YOUR INSTRUCTIONS:
What you give back must match the records below exactly, apart from the pictures, which are omitted.

MATERIALS PROVIDED:
────────────────

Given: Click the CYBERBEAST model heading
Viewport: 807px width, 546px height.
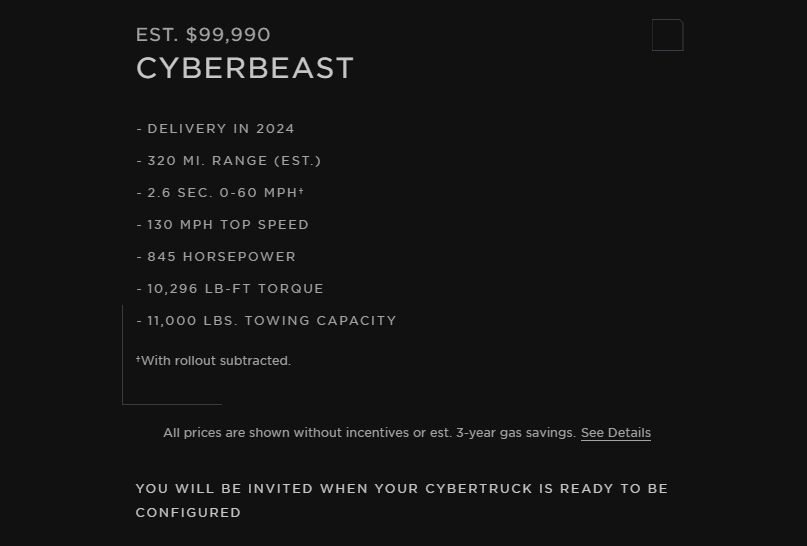Looking at the screenshot, I should pyautogui.click(x=245, y=68).
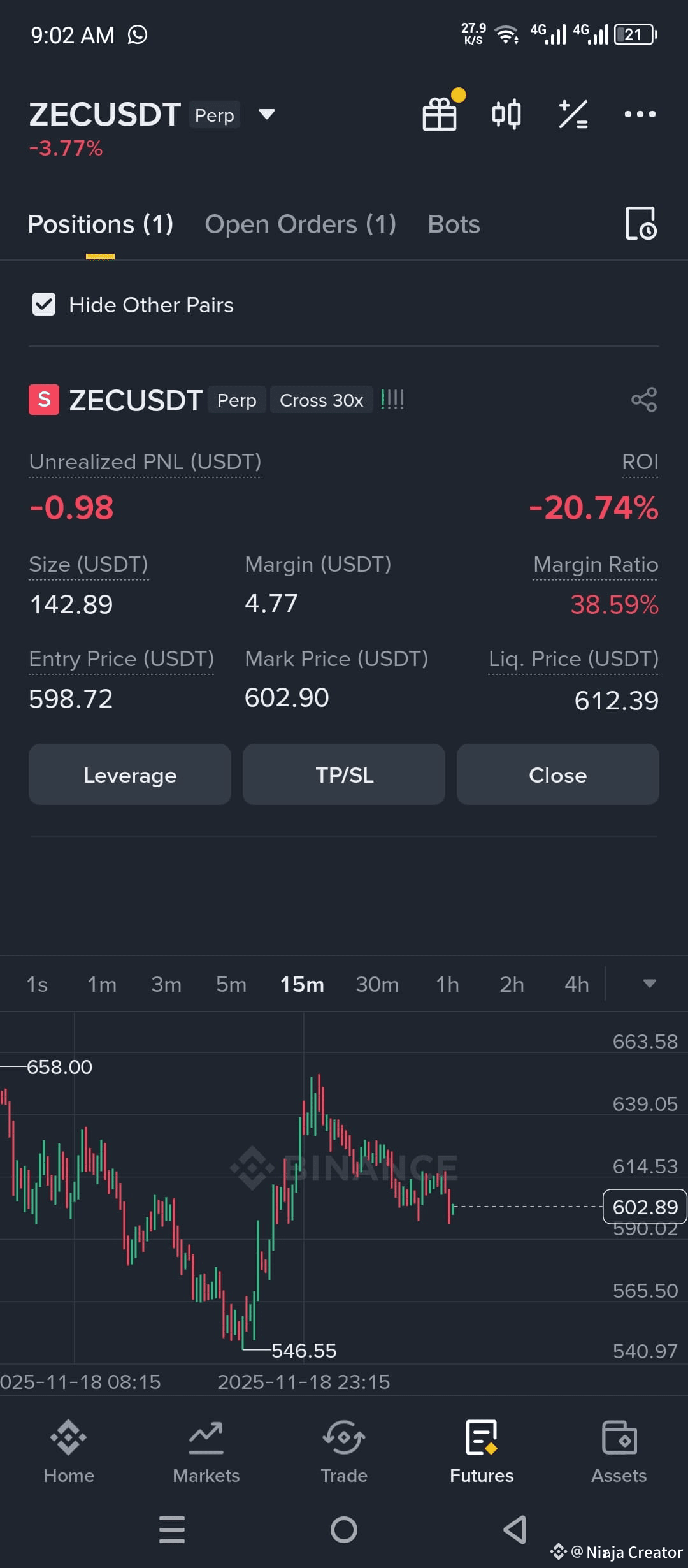Uncheck Hide Other Pairs checkbox

pos(44,305)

────────────────

OUTPUT:
Given: Click the CYBERBEAST model heading
Viewport: 807px width, 546px height.
Looking at the screenshot, I should pyautogui.click(x=245, y=68).
Uncheck Hide Other Pairs checkbox

pos(44,305)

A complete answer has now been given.